Around the table eager hands reach for the plates, barely able to wait for the Duke. A Fennel Flatbread of Sunlit Days Gone By sounds delightful; not like any of the Duke’s nastier tricks. They all could use a moment of nostalgia, of respite from their grown-up cares. They eat, and Saffron watches them, still wondering how Danny triggered the second memory. Perhaps it was in the mashed fava bean dip served alongside, perhaps it is something in the flatbread itself. He has been working on reductions, on methods of increasing the intensity of the herbs. But of course, he has not been able to share anything with her since coming to the palace. And truly, it is better if she does not know.
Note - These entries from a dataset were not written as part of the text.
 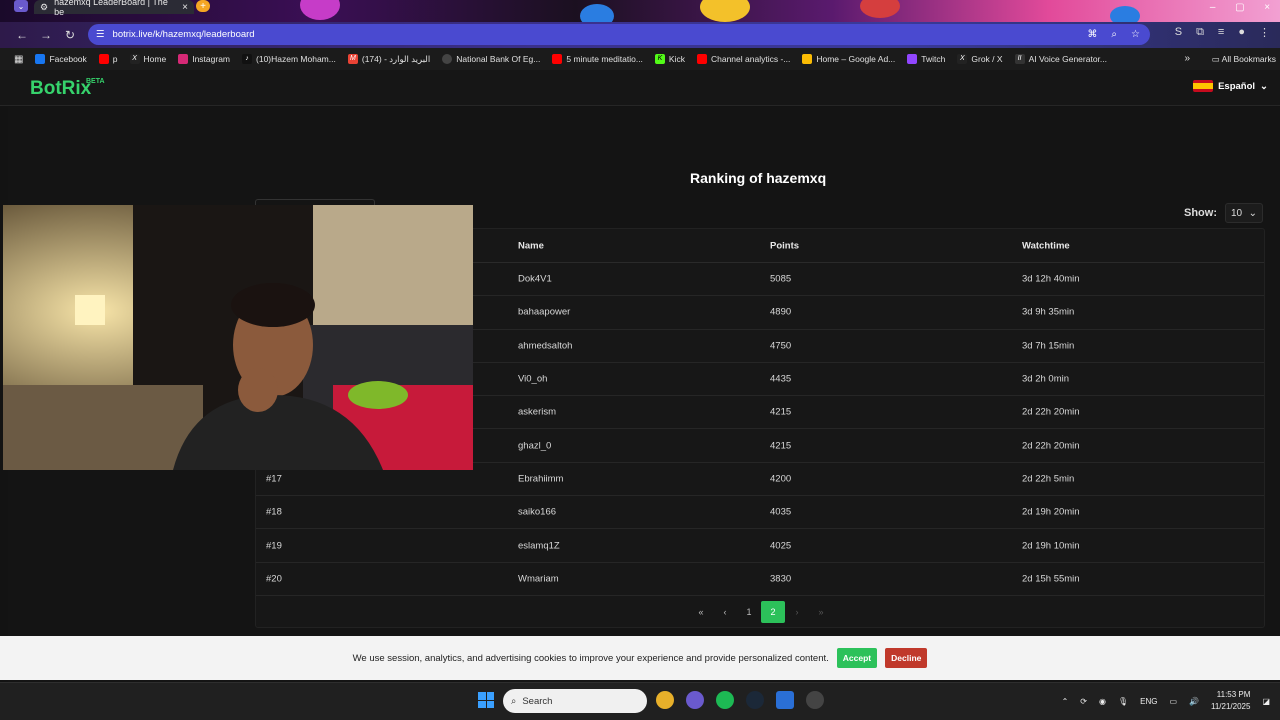 I want to click on name-cell: ahmedsaltoh, so click(x=546, y=346).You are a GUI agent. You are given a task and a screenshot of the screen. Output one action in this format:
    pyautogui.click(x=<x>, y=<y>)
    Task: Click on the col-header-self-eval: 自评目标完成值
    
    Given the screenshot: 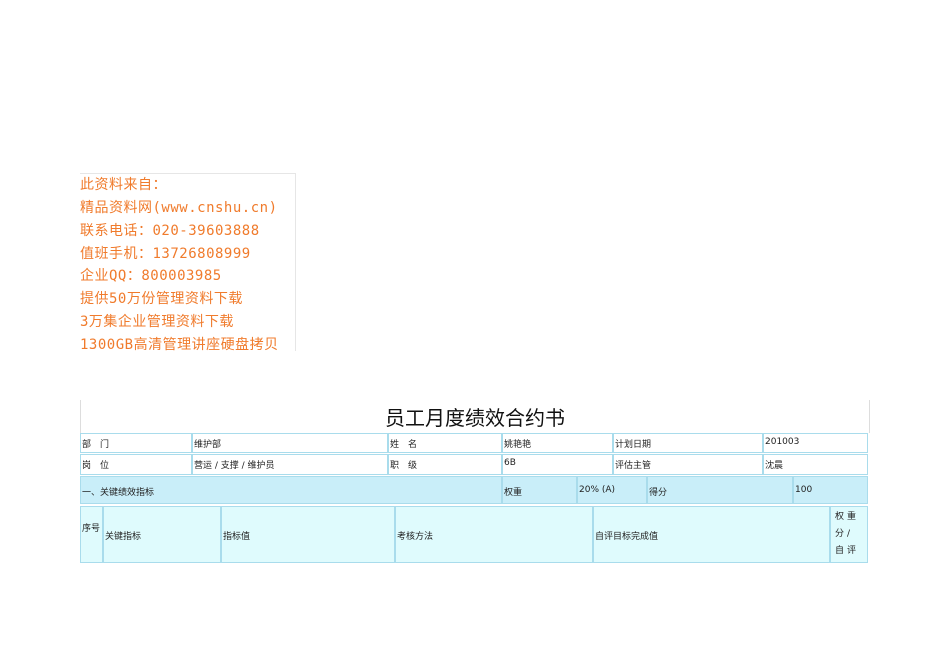 What is the action you would take?
    pyautogui.click(x=712, y=534)
    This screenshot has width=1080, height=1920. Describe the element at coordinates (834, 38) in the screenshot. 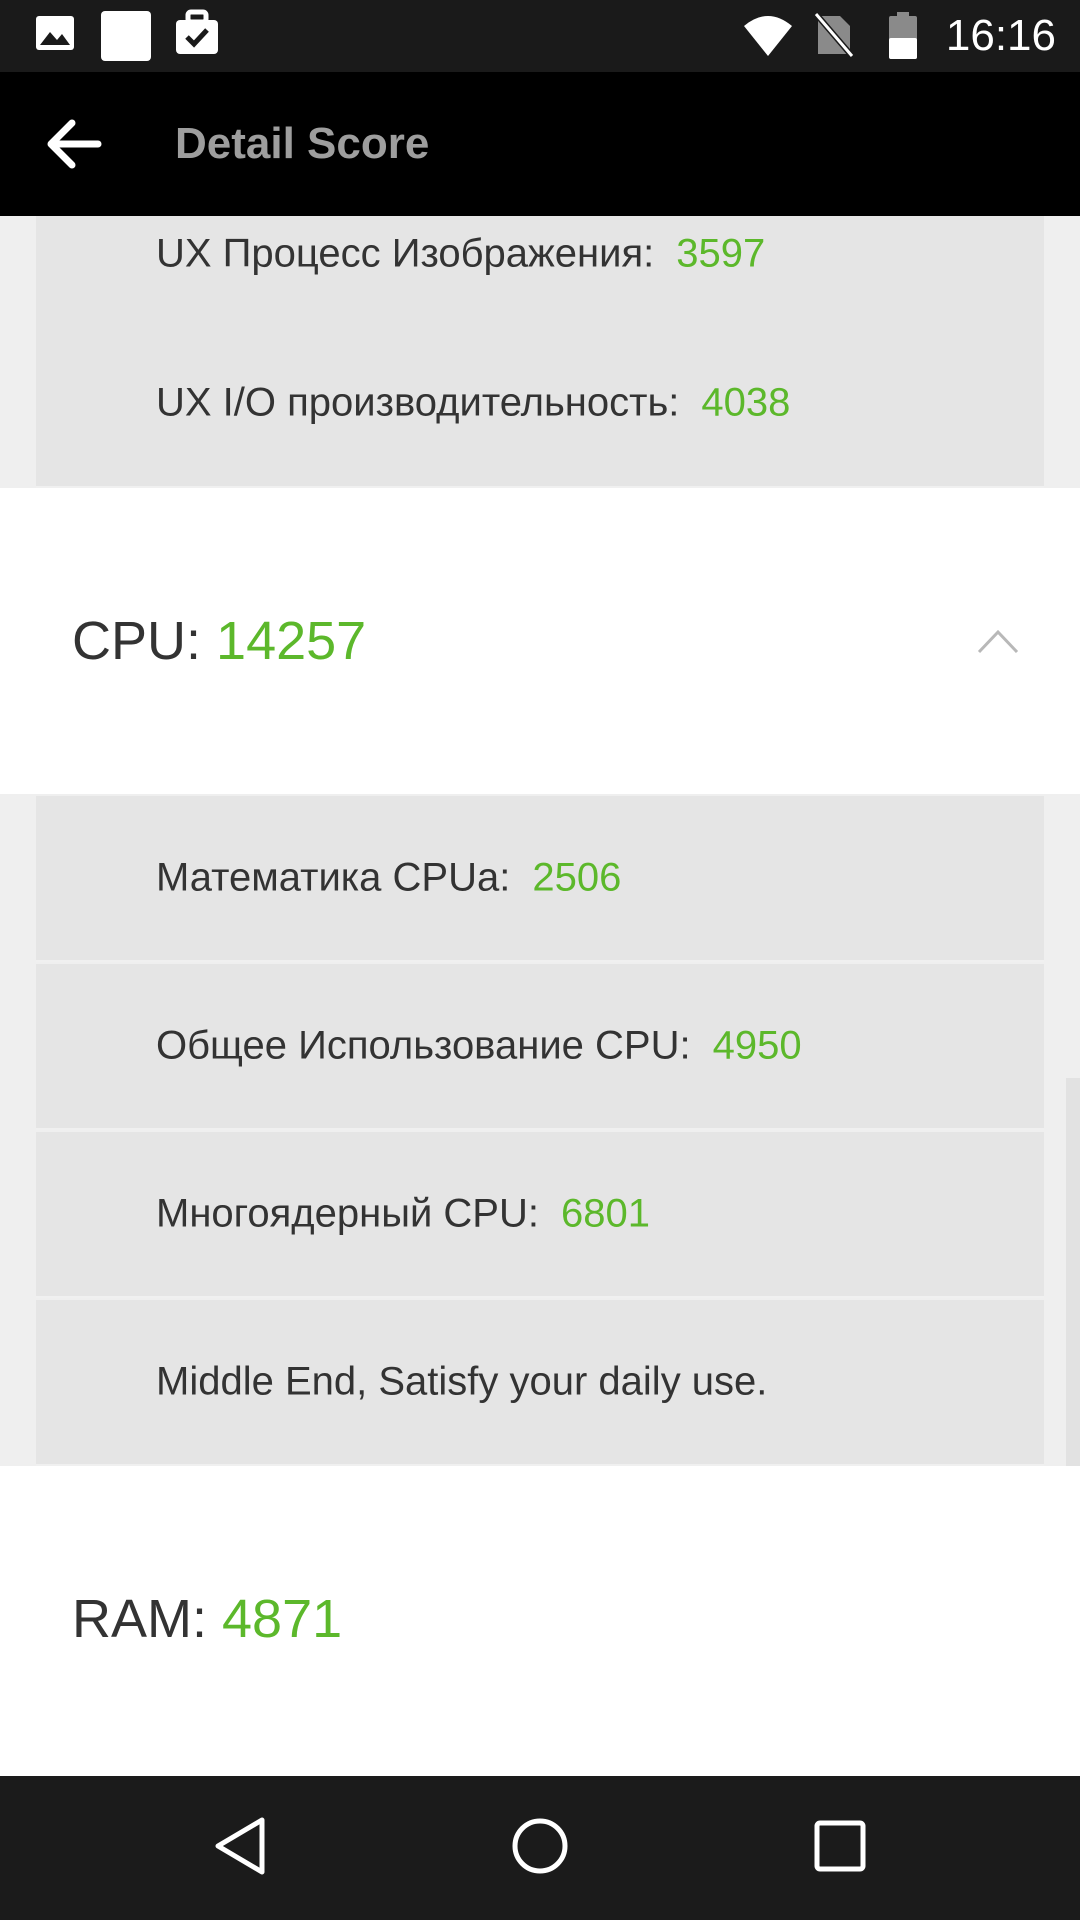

She has never been very good at dissembling, though she has been practicing in this last year. Readying the skill for the moment she needs it.
The words rise as the memories dissolve; the voices filled
with emotion, with wonder.
—I was climbing a tree; it was cut down long ago
—I saw my mum, I haven’t seen her in years
—My boy was young again; he ran to me
The Duke scoffs. Whatever he has seen, it has made little impression. “Puerile fantasies,” he says, and swivels to eye Saffron. “I hope the next course will be more suitable to an … advanced palate.”
“Danny’s skill at arranging a balance of flavor and memory is unsurpassed,” Saffron says evenly. If she wished to gently push the Duke she would remind him of previous banquets; the one that ended with the nobles in tears; the one that ended with them overcome with patriotism, swearing oaths to the Traitor King. But she does not want to disturb the fragile balance. Danny is building to something, she is more and more certain. Which means that she is to taste, and be ready. Timing is critical in baking, and here so tonight.
Another course is served; a delicate shellfish bisque, but the nobles barely notice what they eat, lost in recounting, reliving, those long-ago moments, made real again for an instant. If the Duke were more observant, he would notice how even the sweetest memory has an edge, for it is something that is lost and will not come again. But perhaps Danny is lulling him, downplaying his skill with the more complicated memories; the ones that linger like the mold on cheese, the yeast in the sourdough, the bitter in the wine.
The bisque is finished—Saffron sometimes feels guilty that the main cooks no longer receive the attention they ought—and the servers return with the next pastry course.
Ah, thinks Saffron, who recognizes it immediately. Here we go into the darker turn.
She could almost be angry at Danny, but she knows whatever he plans tonight has a purpose. The Duke will feast on her tears, but so be it.
The silver fork cuts through the pastry and she takes a bite.
Rose-Pepper Shortbread of Sweetness Lost
She and Danny have been married for three years now. The bakery has picked up, now that they are offering a few unusual items right alongside the daily bread. There is still no baby, but they are happy with their bakery and their work, and they do not mind—too much. Danny bakes and she assists, Danny invents and she assists. But she does not mind that either, for she has found her own calling at the front of the shop, and it is matching people with the right pastry.